12 de setembro de 2007

VIII CONFERêNCIA GERAL

Casa geral, Roma, 21 maio – 02 junho 2007

Reivindicar o espírito de l’Hermitage
Fogo e paixão na liderança marista

Discurso de Encerramento            

8ª Conferência Geral

Seán D. Sammon, FMS

(Traduzido por Ricardo Tescarolo)

Irmãos, chegamos ao final dessa caminhada. Esses dias foram ricos em experiência e fraternidade, mas não sem tensões e frustrações. Tal constatação, no entanto, reflete o estado atual da Igreja e certamente também da vida religiosa e do nosso Instituto. Afinal, somos uma geração em peregrinação. E aqueles entre nós que ocupam posições de liderança receberam, como Moisés, a responsabilidade de guiar os outros através do deserto, mas sem a garantia de um dia ver a Terra Prometida.

O tempo que passamos juntos nesta Conferência nos fez recordar que há pelo menos duas gerações convivendo hoje no Instituto.
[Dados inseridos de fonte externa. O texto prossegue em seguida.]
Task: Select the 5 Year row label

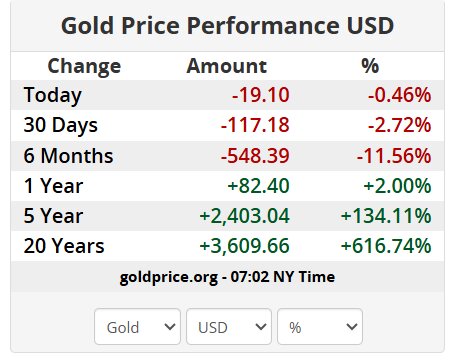Action: [x=53, y=216]
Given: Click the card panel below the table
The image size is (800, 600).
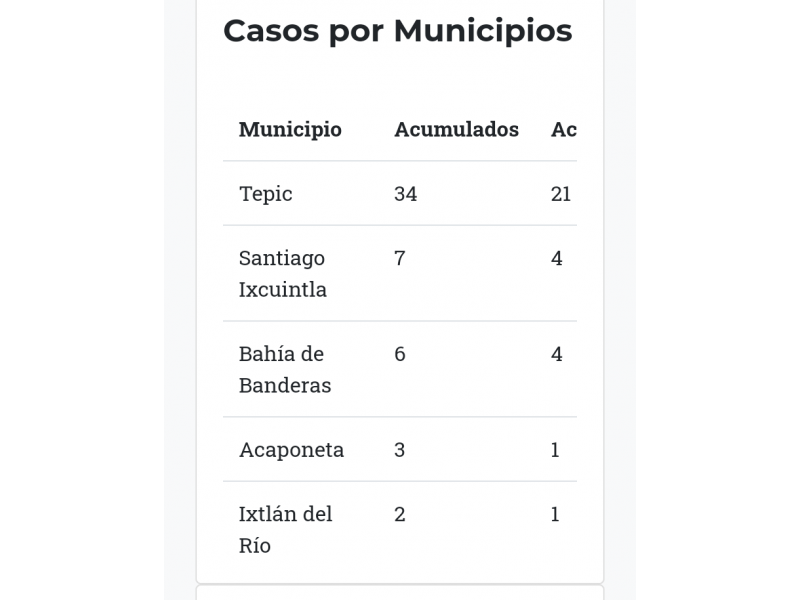Looking at the screenshot, I should (x=400, y=593).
A diferença entre elas não está apenas na idade, mas também na cultura e na experiência. A primeira é a geração imediatamente seguinte ao Vaticano II. Temos vivos na memória o espírito de aventura e a energia que marcaram esse período da história. As idéias antigas desapareciam mais rapidamente do que as novas idéias conseguiam se estabelecer. E o Espírito do Concílio parecia capaz de nos ajudar a resgatar a essência inscrita no cerne do nosso modo de vida. Conhecêramos uma Igreja e um Instituto estáveis e previsíveis, e a maioria de nós acreditava que, de alguma forma, depois do processo de renovação, teríamos de volta nossa Igreja e nosso Instituto.
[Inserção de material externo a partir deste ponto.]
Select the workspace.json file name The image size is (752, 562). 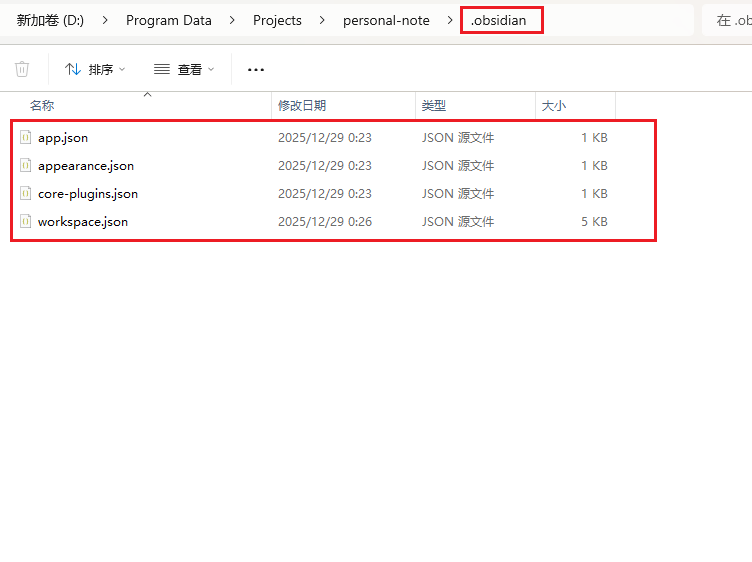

E assim fizemos a Sondagem, que integrava a programação dos retiros de Basílio, para empreender novos ministérios entre os marginalizados enquanto, ao mesmo tempo, promovíamos a revitalização de muitos ministérios já existentes. Participamos em programas que prometiam rejuvenescer nossos espíritos e atualizar nosso pensamento; contratamos consultores e tomamos a sério nosso planejamento pastoral. Todos esses meios eram úteis, mas nenhum deles conseguiu realizar a mudança de coração que todos desejávamos.

Hoje, entretanto, uma nova geração de Irmãos atinge a maioridade na vida religiosa. Nascida no final do século 20, é menos numerosa, mas anseia por definição e um paradigma claro para o futuro. Afinal, uma Igreja e um Instituto marcados por instabilidade e mudança é tudo o que conheceram.
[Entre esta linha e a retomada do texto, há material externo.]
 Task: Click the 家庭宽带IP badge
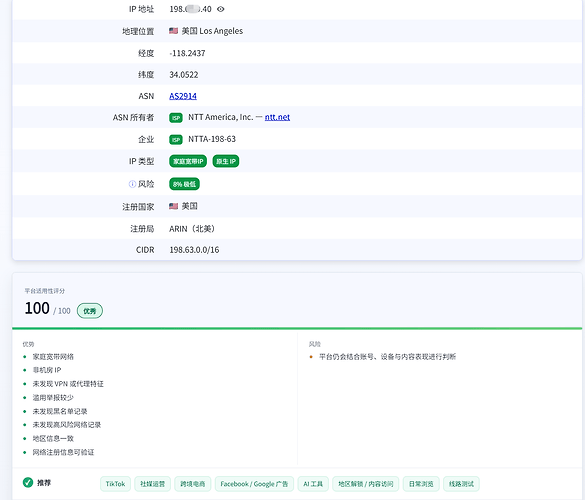click(x=188, y=161)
Os membros dessa nova geração não têm lembrança da Igreja anterior ao Concílio Vaticano II. Jamais participaram de uma missa em latim e não imaginam porque razão um padre celebraria a Eucaristia de costas para a assembléia. Observando aqueles de nós que compõem a geração anterior à sua, eles nos identificam facilmente com a descrição de uma jovem religiosa, que recentemente fez o seguinte comentário sobre a própria experiência em sua congregação: “Alguns de vocês da geração anterior à minha foram Moisés, liderando o caminho, guiando-nos através do árido deserto. Não teríamos chegado até aqui sem sua paixão. Mas não sou Moisés, e duvido que eu possa ser sequer um bom Josué. Faço ótimas tendas, contudo. E, embora a Terra Prometida não seja o que imaginavam, para mim é muito mais do que jamais esperei. Graças à sua liderança, dei meus primeiros passos na Terra Prometida, e agora, junto com meus companheiros, estou cautelosamente montando nossa tenda, consciente de que a tarefa de nossa vida será garantir um ponto de apoio nesse novo território.”

Mas, afinal, o que me leva a contar essa história sobre as diferenças entre gerações no encerramento desses dias em que estivemos juntos? Eu a relatei com toda a simplicidade por acreditar que ela pode nos ajudar a compreender melhor que somos uma geração “intermediária”, vivendo o presente, mas com a responsabilidade de garantir o futuro do nosso modo de vida.

A reestruturação tem sido parte importante desse esforço.   Assumimos o processo com coragem e prudência, demonstrando nosso desejo de oferecer o melhor de nós ao Instituto, mas ao mesmo tempo preocupados com o custo que isso pode representar. Como educadores, aprendemos que perguntas implicam respostas e, com trabalho duro e conhecimento, conseguimos chegar a elas. Às vezes, porém, a reestruturação se apresenta para nós como obstáculo difícil, por ser processo contínuo e não uma série de perguntas para as quais há respostas facilmente acessíveis.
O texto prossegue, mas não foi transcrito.